** Problem requirements **
Count the lines in the rows below that contain the string "label", treating uppercase and lowercase as different. Reply with the number alone.

** Input material **

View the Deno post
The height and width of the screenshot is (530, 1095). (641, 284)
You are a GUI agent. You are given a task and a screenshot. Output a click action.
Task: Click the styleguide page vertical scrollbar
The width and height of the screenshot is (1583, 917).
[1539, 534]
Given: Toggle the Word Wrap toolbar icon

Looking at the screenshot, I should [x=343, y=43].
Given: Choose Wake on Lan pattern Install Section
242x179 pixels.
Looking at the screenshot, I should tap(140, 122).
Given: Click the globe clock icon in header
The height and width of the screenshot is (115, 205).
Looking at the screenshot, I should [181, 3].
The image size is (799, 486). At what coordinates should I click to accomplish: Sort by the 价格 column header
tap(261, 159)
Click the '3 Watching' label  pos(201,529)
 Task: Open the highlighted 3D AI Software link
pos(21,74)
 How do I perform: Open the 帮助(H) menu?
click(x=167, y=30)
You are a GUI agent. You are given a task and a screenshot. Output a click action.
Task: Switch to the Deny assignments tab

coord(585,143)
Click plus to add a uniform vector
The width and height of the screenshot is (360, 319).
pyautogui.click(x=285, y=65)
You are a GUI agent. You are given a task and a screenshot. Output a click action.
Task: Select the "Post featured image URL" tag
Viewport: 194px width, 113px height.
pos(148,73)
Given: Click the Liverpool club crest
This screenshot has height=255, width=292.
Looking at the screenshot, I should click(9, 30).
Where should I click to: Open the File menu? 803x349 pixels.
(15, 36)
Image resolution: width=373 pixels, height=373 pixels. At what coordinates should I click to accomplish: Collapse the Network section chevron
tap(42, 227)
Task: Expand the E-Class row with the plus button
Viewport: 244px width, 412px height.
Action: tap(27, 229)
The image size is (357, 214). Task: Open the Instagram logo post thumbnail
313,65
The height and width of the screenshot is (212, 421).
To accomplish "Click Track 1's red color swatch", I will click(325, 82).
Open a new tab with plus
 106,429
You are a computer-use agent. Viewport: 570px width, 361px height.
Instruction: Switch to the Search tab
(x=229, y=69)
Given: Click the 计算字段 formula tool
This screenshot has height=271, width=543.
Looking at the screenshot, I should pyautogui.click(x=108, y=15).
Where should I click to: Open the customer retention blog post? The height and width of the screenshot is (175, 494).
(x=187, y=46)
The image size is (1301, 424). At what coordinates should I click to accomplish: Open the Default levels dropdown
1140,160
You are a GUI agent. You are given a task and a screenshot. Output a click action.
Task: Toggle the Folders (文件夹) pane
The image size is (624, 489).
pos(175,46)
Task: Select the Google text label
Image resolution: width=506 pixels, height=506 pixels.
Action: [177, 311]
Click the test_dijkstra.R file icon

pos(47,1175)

** Exercise answer **
2